[[ DATA SHOWN, beginning ]]

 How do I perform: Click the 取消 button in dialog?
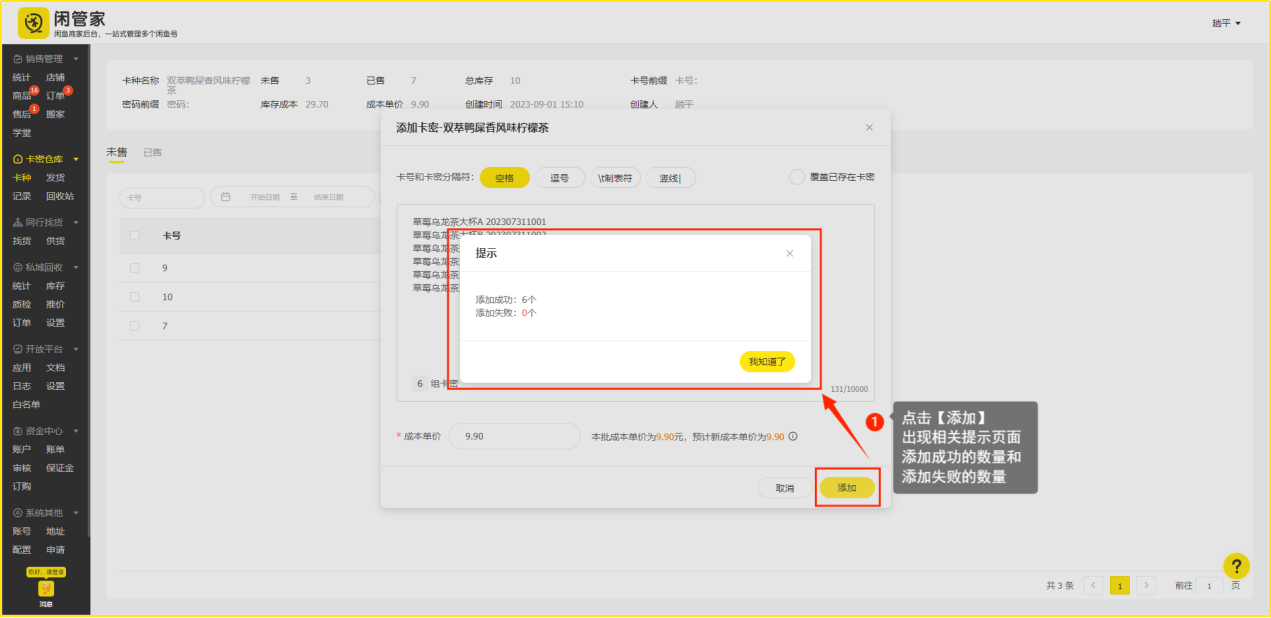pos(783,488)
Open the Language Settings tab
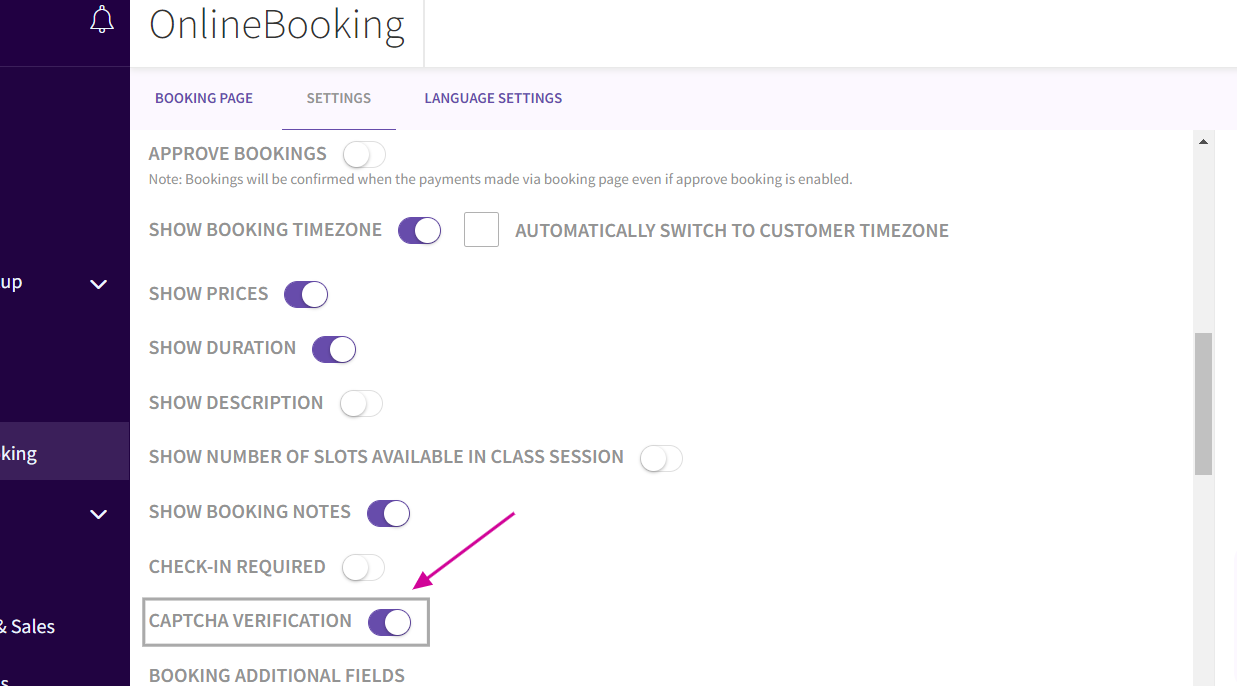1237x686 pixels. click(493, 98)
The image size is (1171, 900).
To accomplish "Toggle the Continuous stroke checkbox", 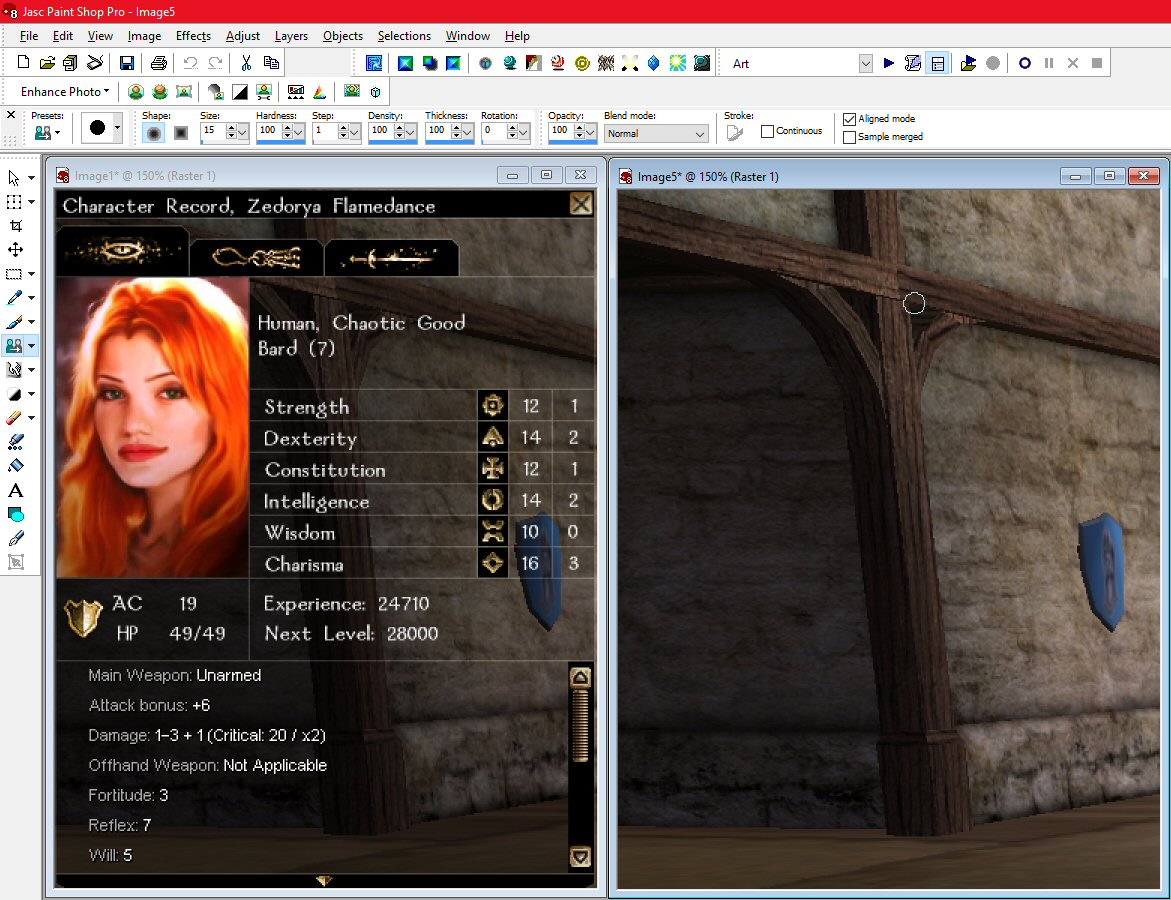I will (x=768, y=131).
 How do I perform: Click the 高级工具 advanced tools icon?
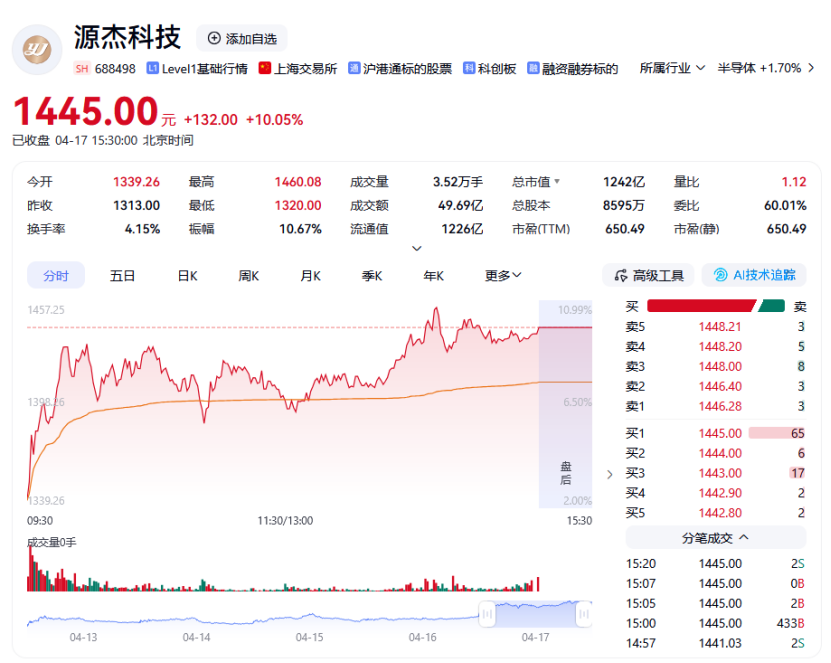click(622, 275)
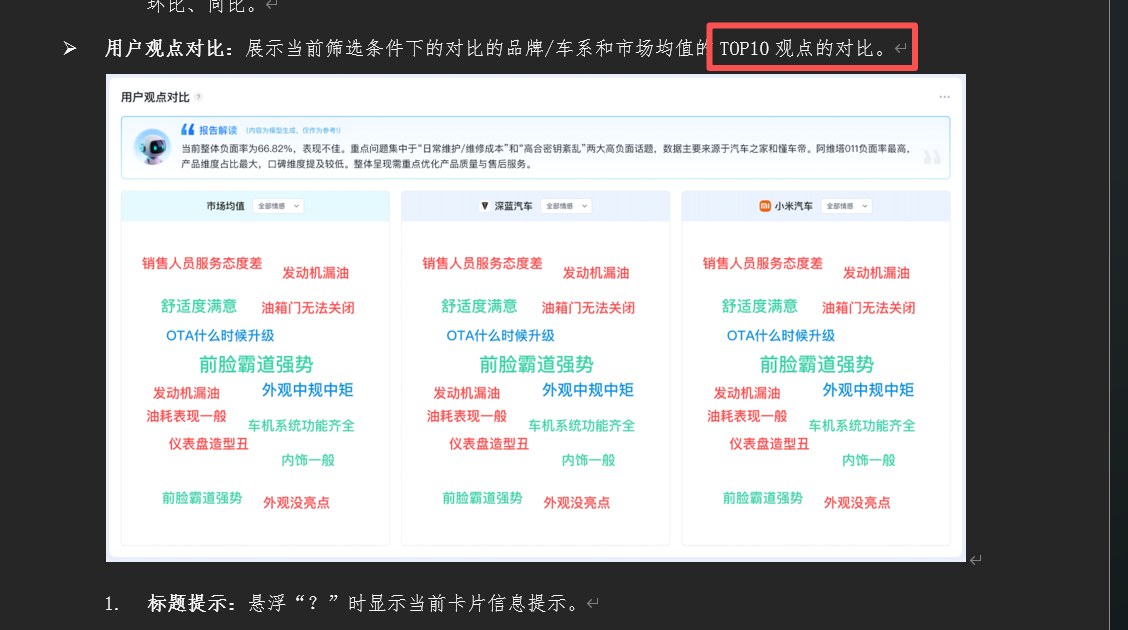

[[ DATA SHOWN, end ]]

# EXERCISE GOAL
All lines from the one holding "How do I perform: Click the 高级工具" through the last line of the records need to be copied exactly, both ends included, and the pictures left behind.

# OUTPUT FOR THIS TASK
 How do I perform: Click the 高级工具 advanced tools icon?
click(622, 275)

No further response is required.